Jennifer Fry, July 23, 2009

NOAA Teacher at Sea
Jennifer Fry
Onboard NOAA Ship Miller Freeman (tracker)
July 14 – 29, 2009 

Mission: 2009 United States/Canada Pacific Hake Acoustic Survey
Geographical area of cruise: North Pacific Ocean from Monterey, CA to British Columbia, CA.
Date: July 23, 2009

Here I am in the lab helping with the HAB samples.
Here I am in the lab helping with the HAB samples.

Weather Data from the Bridge 
Wind speed: 15 knots
Wind direction: 350°from the north
Visibility: clear
Temperature: 12.0°C (dry bulb); 11.8°C (wet bulb)
Sea water temperature: 9.7°C
Wave height: 2 ft.
Swell direction: 000°
Swell height: 4 ft.

Science/Technology Log 

We began the day conducting 2 HAB (Harmful Algal Bloom) sample tests of the ocean. This tests the amount of plankton in the water.  Scientists test this because some plankton can carry harmful toxins that can get into the fish and sea life we eat, such as clams. Later we sighted numerous marine mammals including: 2 humpback whales (breaching), 12 Pacific white-sided dolphins, and California sea lions.

Acoustic data
Acoustic data

We made two trawls which provided plenty of hake for us to observe, measure, and collect data.  Acoustic Judging:  One important aspect of the acoustic hake survey is what scientists do when not trawling.  There is a process called judging that fishery biologist, Steve De Blois spends most of his day doing. While looking at acoustic data, he draws regions around schools of fish or aggregations of other marine organisms and assigns species identification to these regions based on what he sees on the acoustic display and catch information gathered from trawls.  He uses 4 different frequencies to “read” the fish signals—each shows different fish characteristics. Having started at the Alaska Fishery Science Center in 1991, this is Steve’s 19th year of participating in integrated acoustic and trawl surveys and his eighth acoustic survey studying Pacific hake. He’s learned how to read their signs with the use of sonar frequencies and his database. Steve tells us about the importance of science: “Science is a methodology by which we understand the natural world.” 

Pacific white-sided dolphin
Pacific white-sided dolphin

New Term/Phrase/Word Pelagic: relating to, living, or occurring in the waters of the ocean opposed to near the shore. In terms of fish, this means primarily living in the water column as opposed to spending most of their time on the sea floor. 

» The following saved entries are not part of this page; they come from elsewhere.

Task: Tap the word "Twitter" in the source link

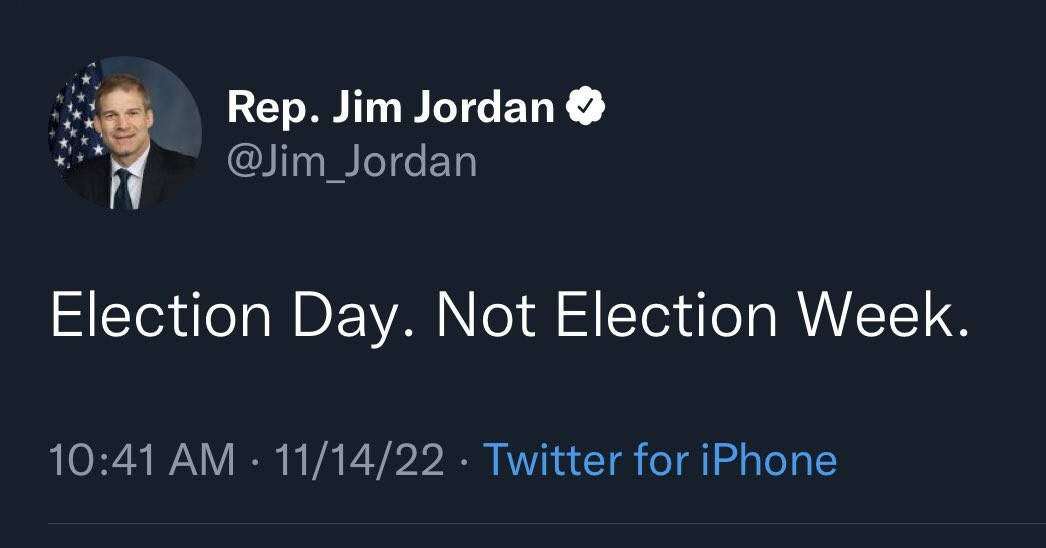Action: pyautogui.click(x=553, y=460)
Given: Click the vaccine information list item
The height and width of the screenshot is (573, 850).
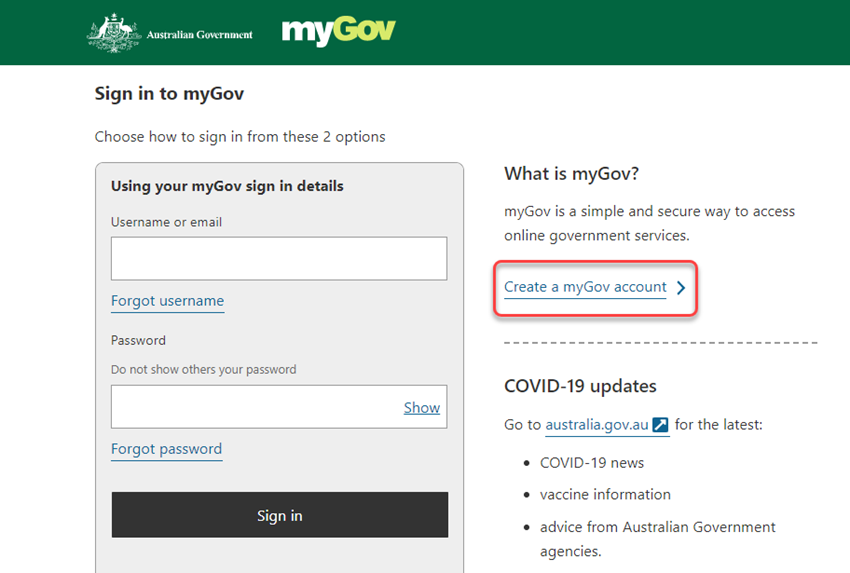Looking at the screenshot, I should pyautogui.click(x=605, y=494).
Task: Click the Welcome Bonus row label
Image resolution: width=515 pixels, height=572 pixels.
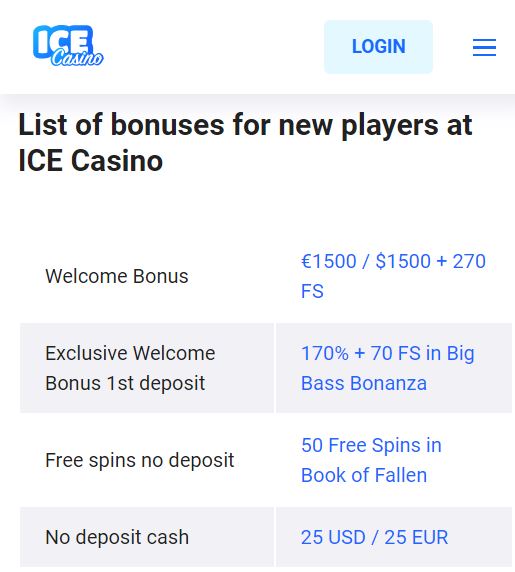Action: (117, 276)
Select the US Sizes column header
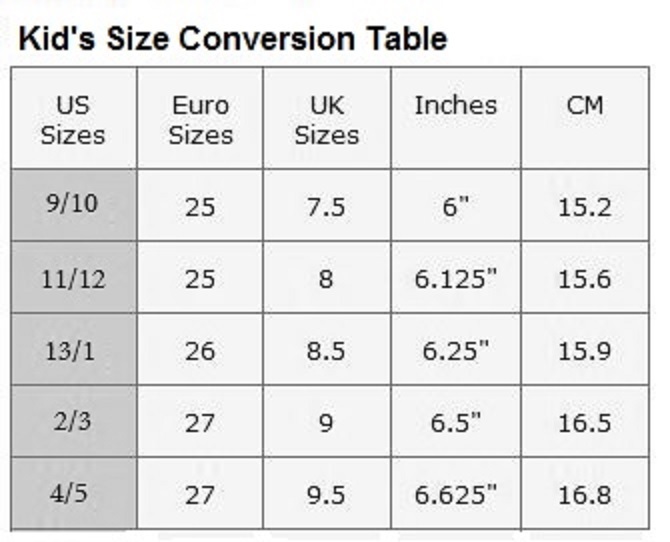Screen dimensions: 670x542 (x=73, y=119)
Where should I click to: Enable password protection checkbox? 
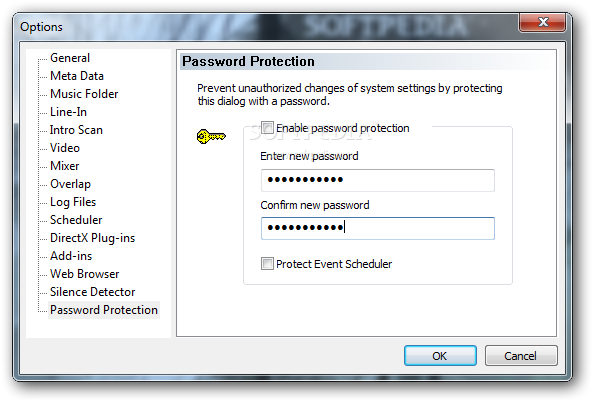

Steve De Blois, NOAA Research Fishery Biologist, shares acoustic datawith Julia Clemons, NOAA Oceanographer, aboard the Miller Freeman.
Steve De Blois, NOAA Research Fishery Biologist, shares acoustic data
with Julia Clemons, NOAA Oceanographer, aboard the Miller Freeman.

Did You Know?
Northern fur seals are pelagic for 7-10 months per year. Pelagic Cormorant birds live in the ocean their entire life.

Humpback whales
Humpback whales

Animals Seen Today 
Humpback whales (2), Pacific white-sided dolphin (12), California sea lions (6), and Northern fur seal.

Humpback whale breaching
Humpback whale breaching

In Praise of…Harmful Algal Bloom Samples 
Crystal cold ocean water running through clear plastic pipes
Be patient as containers are carefully rinsed out three times.
The various sized bottles are filled with the elixir of Poseidon
Accurate measuring is essential.
Consistency ensures accurate results.
Once the water is filtered, tweezers gently lift plankton-laden filter papers.
All samples await analysis in the 20°F freezer.
Data from each test is later recorded;
Levels of domoic acid,  Chlorophyll,
And types, populations, and species of phytoplankton and zooplankton.